Jake and I are very different on just about every possible dimension. But we ended up working together for a decade, like really arm in arm. And I think we learned a lot from each other and complemented each other really well. But one thing that always this is a silly example, but it's like this Jake Stein story that just sticks with me so much, which is like in the early days of RJ, I think it was just the two of us in an office in Camden, I had like, gone home over the weekend and read whatever the the
the hot startup book of the day was right in 2009 or whatever. And I came into the office on Monday with like all these ideas and like a couple of post-it notes in the book. And I was like, this book has so much good stuff on it. Like we need to dive in and like, we should do this and we should do this. And he was like, that's super cool. I'm so excited you read that book. What in that book did you not agree with? It kind of like took me back a little bit because I don't think that
that I had thought about that or that I had allowed myself to exist in a space where I could hold two thoughts at the same time, which is that there might be some extremely good
and insights sitting inside of this book I picked up at Barnes and Noble.
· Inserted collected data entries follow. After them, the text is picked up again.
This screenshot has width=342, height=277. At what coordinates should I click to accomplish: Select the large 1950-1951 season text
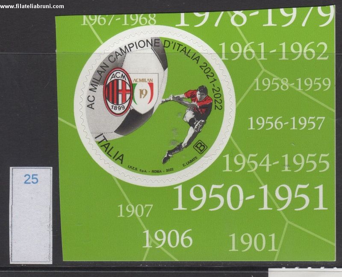[250, 198]
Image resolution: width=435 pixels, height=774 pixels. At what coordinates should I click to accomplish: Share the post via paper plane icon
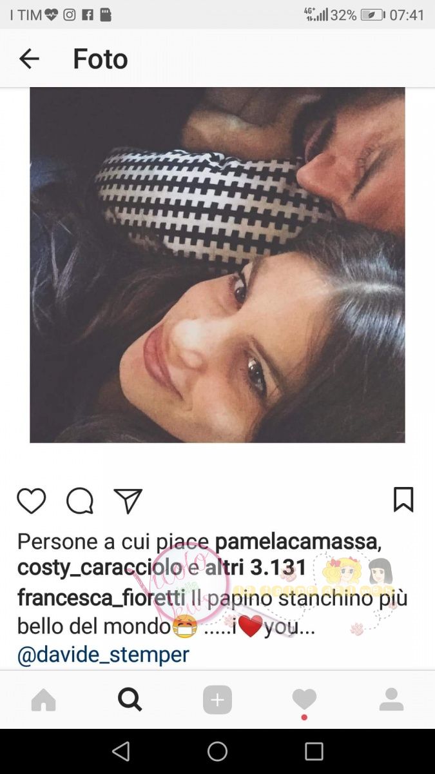128,501

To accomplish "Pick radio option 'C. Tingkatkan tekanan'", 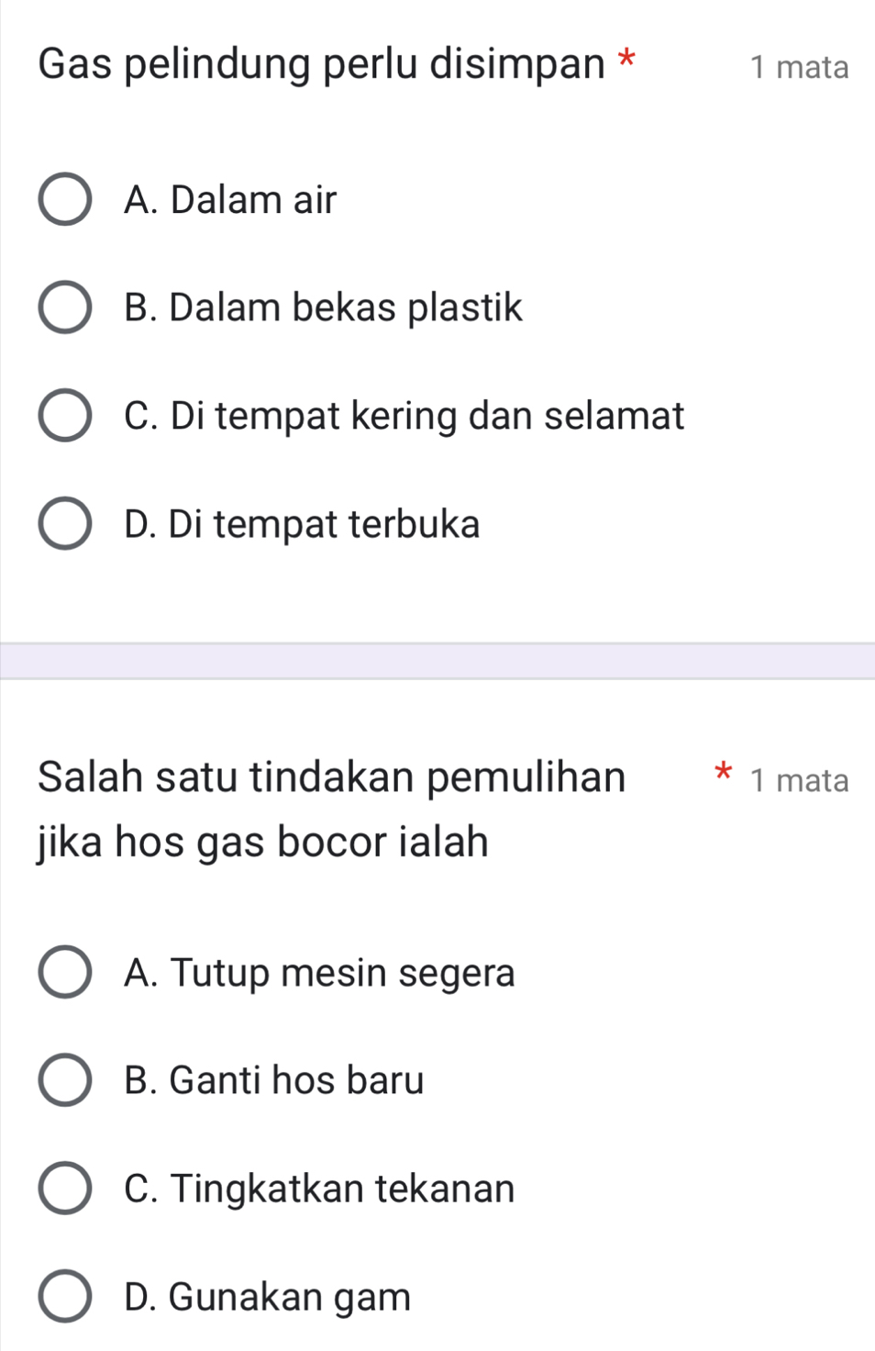I will point(64,1189).
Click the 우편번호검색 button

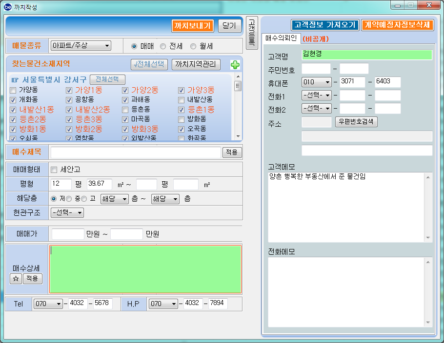tap(356, 122)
And there might also be some really bad advice that doesn't work for us or doesn't apply to our business or that is informed by something that was relevant for somebody in some circumstance but doesn't apply to us. And I think I treated it all on the same level, like as gospel. And I think the thing that Jake brought to me and my thinking was not being more pessimistic or being more critical, but being extremely capable of holding two conflicting thoughts in my head at the same time.
And he was always very, very good at that. And I think that when you talk about intellectual honesty, I think that is like a really core ingredient of being able to do that and not turn out as a blind optimist who says yes to every idea or as Jake would sometimes call himself the Charlie Munger to my Warren Buffett, like the abominable no man, right? His job is just to say no to everything because I said yes to everything.
The reality is that that's how it started out. I was the yes man and he was the no man. But over the course of the decade, I think we kind of converged into both really being able to hold those two conflicting thoughts at once. And I think it's been so, so critical to like not losing my mind doing this job over the course of the time I've been doing it. Great place to end. Great conversation. Thanks, Brad. Always a pleasure. Yeah, great one.